Parroquia personal
Aunque, por regla general, la naturaleza de una parroquia tiene carácter territorial, el vigente Código de Derecho Canónico admite la posibilidad de constituir parroquias personales, donde sean necesarias, para atender a algunos fieles «en razón del rito, de la lengua o de la nacionalidad de los fieles de un territorio, o incluso por otra determinada razón». Entre esas posibles razones se encuentra la de la atención a los estudiantes respecto a los cuales el obispo diocesano «ha de procurar una intensa cura pastoral». De ahí que en muchas universidades se hayan erigido parroquias personales específicamente dirigidas a ellos.

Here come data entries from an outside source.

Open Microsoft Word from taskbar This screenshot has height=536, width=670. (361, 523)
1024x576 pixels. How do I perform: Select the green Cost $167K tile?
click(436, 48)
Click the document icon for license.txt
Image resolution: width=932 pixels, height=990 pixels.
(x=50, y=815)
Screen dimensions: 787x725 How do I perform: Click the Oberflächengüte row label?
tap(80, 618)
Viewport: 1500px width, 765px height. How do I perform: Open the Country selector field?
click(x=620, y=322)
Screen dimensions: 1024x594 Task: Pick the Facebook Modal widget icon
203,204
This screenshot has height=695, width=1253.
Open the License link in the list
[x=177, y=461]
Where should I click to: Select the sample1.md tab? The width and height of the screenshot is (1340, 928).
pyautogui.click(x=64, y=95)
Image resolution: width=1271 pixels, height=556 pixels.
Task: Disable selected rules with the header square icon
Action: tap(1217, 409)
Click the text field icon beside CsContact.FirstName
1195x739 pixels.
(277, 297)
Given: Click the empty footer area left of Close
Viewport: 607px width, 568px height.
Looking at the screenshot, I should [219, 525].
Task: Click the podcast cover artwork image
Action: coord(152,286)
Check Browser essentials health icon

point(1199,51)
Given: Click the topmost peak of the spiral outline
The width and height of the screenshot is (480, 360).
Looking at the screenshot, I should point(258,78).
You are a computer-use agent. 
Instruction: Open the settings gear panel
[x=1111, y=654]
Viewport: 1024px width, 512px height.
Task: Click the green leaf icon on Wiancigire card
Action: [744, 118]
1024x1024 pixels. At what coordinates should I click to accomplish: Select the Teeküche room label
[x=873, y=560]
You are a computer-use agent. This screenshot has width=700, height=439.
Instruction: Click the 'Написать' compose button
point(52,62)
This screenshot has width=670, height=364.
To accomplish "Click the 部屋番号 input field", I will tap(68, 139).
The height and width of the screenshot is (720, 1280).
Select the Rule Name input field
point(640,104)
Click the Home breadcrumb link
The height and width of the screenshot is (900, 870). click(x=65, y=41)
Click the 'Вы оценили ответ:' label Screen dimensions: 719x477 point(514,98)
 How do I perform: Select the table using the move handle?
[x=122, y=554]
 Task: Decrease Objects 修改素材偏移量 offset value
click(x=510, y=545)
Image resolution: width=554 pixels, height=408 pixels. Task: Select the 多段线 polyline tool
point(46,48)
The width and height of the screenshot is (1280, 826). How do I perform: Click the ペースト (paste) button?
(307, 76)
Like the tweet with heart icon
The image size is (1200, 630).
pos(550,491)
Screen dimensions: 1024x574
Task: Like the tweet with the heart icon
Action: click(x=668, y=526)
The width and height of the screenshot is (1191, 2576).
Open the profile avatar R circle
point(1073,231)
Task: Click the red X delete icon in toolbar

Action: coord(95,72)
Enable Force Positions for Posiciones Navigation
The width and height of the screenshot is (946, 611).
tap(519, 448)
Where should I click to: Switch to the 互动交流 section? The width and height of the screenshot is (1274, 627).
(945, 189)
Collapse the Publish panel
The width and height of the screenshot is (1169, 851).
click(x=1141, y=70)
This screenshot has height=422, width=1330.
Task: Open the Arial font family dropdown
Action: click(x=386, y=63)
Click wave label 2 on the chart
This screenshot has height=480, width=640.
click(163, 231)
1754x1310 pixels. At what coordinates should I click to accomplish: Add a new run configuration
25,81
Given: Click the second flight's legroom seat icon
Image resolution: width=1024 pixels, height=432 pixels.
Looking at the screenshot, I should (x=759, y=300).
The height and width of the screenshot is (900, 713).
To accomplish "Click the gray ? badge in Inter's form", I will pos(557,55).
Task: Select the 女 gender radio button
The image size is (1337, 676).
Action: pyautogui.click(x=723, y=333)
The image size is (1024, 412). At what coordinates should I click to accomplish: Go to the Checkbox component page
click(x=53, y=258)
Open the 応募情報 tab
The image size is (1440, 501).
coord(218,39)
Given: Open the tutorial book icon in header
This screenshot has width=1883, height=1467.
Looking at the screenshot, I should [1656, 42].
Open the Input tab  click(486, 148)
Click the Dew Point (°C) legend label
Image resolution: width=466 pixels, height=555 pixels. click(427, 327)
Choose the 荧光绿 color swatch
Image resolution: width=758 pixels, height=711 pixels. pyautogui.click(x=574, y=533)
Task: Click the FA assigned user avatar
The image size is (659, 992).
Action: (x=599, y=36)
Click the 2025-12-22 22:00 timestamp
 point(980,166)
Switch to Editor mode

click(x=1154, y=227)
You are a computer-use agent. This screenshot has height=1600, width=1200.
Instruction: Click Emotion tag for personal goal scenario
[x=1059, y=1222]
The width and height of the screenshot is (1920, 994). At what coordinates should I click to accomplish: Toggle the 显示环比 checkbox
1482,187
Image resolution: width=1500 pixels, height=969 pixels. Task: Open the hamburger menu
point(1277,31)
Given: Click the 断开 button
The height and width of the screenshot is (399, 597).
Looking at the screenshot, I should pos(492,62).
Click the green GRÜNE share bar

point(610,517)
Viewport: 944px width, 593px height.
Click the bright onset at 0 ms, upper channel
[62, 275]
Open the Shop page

Existen también parroquias personales para fieles de ritos orientales cuando no se han erigido Administraciones Apostólicas. Son habituales las dedicadas a la atención espiritual de los emigrantes y puede haberla para reclusos o militares; en este último caso si no existen ordinariatos castrenses.
En cualquier caso, al ser erigidas por medio de un decreto, es necesario precisar los fieles que se adscriben a ella y si la jurisdicción de los párrocos a los que se les encomienda, que quedan bajo la jurisdicción del obispo diocesano, es exclusiva o acumulativa con los de las parroquias territoriales en cuyos límites se establecen.